As far as excitement..... because of the current administration, like I mentioned before, it's really hard for me to feel "excitement." Mostly I just feel like we (the disability community, the poetry community, especially of marginalized poets) are just digging in and hanging on. We won't stop doing the work because we can't let Trump's ideologies win. But that is completely a projection of my own feeling-state. I'm sure plenty of people are excited. I feel like our power right now is "we will not go away. We will keep writing, keep risking."
EC: Lastly, what have you been reading, watching, eating, wearing? What are your current obsessions?
JK: I'm just going to stick with "reading," because I've been reading such good stuff lately! Recently I've started an interview series for Rogue Agent because I had drifted away from reading as voraciously, and I wanted to remedy this. So some of the books listed here are by authors we've interviewed or are thinking about soliciting for an interview, and some of them are books I've found while paying attention to what current work is being done and just marveling at the wealth of talent.
- Blood Sugar Canto, by Ire'ne Lara Silva
- Bone Confetti, Muriel Leung
- Hunger: A Memoir of (My) Body, by Roxane Gay
- i be, but i ain't, by Aziza Barnes
- In Full Velvet, Jenny Johnson
- On that one-way trip to Mars, by Marlena Chertock
- Pain Woman Takes Your Keys, by Sonya Huber
- The Feeder, Jennifer Jackson Berry
- We are Never Meeting in Real Life, by Samantha Irby
Work I'm looking forward to reading really soon:
- Crumb-sized, by Marlena Chertock
- Field Guide to Autobiography, by Melissa Eleftherion-Carr
- It's Just Nerves, by Kelly Davio
- Like a Beast, by Carly Joy Miller
- One Day We'll All Be Dead and None of This Will Matter, by Scaachi Koul
- salt., Nayyirah Waheed
- Telepathologies, by Cortney Lamar Charleston
- The Twisted Mouth of the Tulip, Monica Rico
- Wasp Queen, by Claudia Cortese
JILL KHOURY is interested in the intersection of poetry, visual art, representations of gender, and disability.

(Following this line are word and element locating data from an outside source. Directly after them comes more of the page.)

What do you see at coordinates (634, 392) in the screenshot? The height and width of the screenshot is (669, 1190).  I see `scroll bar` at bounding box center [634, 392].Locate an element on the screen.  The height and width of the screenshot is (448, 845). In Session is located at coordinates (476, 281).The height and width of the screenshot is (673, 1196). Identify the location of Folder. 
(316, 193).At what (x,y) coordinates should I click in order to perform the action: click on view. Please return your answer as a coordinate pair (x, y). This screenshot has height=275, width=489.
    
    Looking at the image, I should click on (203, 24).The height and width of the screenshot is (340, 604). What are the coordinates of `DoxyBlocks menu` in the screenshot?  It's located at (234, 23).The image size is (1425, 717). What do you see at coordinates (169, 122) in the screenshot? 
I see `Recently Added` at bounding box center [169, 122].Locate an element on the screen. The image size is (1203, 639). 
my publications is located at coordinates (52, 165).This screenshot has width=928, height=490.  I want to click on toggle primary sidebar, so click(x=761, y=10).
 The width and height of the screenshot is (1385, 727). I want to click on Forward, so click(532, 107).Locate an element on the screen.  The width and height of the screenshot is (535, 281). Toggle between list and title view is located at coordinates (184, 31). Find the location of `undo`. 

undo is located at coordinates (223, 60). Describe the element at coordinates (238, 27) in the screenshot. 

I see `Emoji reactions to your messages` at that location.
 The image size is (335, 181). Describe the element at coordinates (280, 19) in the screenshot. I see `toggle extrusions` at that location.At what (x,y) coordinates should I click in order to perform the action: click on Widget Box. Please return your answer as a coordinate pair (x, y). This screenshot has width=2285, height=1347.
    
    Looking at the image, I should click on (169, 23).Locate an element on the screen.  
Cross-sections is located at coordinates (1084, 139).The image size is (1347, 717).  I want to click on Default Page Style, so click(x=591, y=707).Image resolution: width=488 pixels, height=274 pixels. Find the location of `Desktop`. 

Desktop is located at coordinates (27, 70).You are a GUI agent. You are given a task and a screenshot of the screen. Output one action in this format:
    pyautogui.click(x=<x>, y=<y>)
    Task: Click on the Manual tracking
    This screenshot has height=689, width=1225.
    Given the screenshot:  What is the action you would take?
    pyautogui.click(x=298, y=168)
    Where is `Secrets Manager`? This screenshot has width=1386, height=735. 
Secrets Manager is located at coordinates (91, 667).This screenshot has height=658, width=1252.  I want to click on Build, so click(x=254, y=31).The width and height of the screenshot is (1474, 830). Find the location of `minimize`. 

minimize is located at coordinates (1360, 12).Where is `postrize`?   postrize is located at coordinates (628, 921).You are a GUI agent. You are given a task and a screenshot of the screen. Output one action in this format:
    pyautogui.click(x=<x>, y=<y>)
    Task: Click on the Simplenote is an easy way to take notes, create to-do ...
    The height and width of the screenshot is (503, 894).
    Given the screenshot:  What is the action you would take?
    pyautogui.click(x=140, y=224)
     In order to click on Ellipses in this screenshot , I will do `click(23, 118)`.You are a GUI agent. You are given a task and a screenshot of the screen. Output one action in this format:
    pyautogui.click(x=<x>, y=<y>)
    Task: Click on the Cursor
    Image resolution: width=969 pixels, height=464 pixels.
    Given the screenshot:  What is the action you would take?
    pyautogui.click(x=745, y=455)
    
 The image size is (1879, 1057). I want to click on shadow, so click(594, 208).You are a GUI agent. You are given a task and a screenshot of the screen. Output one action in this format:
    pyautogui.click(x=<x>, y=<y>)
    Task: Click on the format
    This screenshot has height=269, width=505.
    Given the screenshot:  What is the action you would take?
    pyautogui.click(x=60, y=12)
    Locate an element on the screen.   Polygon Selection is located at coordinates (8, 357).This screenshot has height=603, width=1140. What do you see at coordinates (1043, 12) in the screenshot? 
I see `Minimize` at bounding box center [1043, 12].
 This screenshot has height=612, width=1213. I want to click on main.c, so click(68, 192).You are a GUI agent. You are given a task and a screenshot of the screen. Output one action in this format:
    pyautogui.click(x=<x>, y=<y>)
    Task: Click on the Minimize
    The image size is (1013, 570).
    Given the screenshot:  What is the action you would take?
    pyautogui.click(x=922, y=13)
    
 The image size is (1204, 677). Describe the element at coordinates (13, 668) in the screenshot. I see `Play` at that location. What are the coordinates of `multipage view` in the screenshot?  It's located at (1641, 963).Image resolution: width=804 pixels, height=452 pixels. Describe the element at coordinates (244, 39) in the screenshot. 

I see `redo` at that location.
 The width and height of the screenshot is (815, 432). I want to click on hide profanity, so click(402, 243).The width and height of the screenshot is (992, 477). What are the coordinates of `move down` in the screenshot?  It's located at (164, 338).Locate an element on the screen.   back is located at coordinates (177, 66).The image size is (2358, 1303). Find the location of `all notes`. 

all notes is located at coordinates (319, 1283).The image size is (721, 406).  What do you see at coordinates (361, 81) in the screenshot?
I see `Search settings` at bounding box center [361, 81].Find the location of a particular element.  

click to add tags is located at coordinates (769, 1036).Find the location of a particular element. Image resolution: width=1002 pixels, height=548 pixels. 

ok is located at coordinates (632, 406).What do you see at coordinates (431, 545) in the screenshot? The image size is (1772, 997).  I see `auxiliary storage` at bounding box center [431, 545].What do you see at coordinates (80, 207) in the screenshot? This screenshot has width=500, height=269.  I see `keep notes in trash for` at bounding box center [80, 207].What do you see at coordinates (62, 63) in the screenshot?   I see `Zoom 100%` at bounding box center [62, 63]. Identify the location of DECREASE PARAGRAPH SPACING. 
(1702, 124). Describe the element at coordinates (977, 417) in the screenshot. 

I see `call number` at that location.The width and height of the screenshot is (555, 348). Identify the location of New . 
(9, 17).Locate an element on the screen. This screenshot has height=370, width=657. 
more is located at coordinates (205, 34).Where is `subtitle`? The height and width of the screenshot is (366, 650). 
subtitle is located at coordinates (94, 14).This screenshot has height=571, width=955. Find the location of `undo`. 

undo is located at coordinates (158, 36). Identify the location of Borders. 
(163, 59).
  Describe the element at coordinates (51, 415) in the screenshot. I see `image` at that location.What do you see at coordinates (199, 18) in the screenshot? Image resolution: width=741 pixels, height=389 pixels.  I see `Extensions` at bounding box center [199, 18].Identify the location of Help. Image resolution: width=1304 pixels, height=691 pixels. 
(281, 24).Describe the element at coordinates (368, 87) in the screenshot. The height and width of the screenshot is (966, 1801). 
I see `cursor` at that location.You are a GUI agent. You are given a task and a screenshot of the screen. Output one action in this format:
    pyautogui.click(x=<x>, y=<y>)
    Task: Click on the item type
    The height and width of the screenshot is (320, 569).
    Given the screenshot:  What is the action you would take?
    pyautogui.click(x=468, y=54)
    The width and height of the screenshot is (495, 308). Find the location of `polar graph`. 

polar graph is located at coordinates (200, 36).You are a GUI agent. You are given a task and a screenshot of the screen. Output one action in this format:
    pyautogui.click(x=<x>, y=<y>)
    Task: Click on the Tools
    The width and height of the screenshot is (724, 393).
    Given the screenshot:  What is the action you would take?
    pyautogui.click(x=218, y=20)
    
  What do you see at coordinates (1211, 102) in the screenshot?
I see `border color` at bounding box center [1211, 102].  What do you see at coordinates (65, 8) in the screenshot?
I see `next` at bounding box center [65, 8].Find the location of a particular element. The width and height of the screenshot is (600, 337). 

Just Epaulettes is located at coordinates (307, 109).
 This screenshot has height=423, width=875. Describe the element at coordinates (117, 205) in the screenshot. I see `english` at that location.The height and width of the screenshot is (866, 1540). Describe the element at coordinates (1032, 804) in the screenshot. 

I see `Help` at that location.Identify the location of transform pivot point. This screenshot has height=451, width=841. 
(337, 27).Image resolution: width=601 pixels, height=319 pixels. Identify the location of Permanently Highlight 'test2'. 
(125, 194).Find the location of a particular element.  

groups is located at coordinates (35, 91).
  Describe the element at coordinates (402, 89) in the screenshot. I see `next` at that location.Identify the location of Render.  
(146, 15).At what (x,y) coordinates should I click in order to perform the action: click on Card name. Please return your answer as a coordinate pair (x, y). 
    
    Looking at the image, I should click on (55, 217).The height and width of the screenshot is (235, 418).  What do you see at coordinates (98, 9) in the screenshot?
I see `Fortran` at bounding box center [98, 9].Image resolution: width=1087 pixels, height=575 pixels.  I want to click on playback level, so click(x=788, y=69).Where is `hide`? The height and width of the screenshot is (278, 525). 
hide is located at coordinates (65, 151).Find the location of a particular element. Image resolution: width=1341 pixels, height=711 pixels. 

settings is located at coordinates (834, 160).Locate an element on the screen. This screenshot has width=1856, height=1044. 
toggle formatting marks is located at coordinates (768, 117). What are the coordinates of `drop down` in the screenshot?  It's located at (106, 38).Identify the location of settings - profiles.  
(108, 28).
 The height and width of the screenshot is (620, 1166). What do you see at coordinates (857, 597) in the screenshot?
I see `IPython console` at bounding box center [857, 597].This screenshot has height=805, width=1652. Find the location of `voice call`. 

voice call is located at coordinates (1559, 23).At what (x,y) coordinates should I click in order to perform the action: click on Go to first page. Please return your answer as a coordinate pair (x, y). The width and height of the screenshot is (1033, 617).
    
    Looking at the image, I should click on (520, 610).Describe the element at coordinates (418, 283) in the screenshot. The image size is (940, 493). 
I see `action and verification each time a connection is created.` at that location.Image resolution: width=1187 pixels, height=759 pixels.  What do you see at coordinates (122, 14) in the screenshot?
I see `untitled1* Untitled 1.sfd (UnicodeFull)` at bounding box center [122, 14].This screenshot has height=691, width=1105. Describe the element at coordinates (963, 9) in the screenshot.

She is a Western Pennsylvania Writing Project fellow and teaches workshops focusing on writing the body. She holds an MFA from The Ohio State University, and edits Rogue Agent, a journal of embodied poetry and art. Her poems have appeared or are forthcoming in numerous journals, including Copper Nickel, Bone Bouquet, Lunch Ticket, and diode. She has written two chapbooks—Borrowed Bodies (Pudding House, 2009) and Chance Operations (Paper Nautilus, 2016). Her debut full-length collection, Suites for the Modern Dancer, was released in 2016 from Sundress Publications. Find her at jillkhoury.com.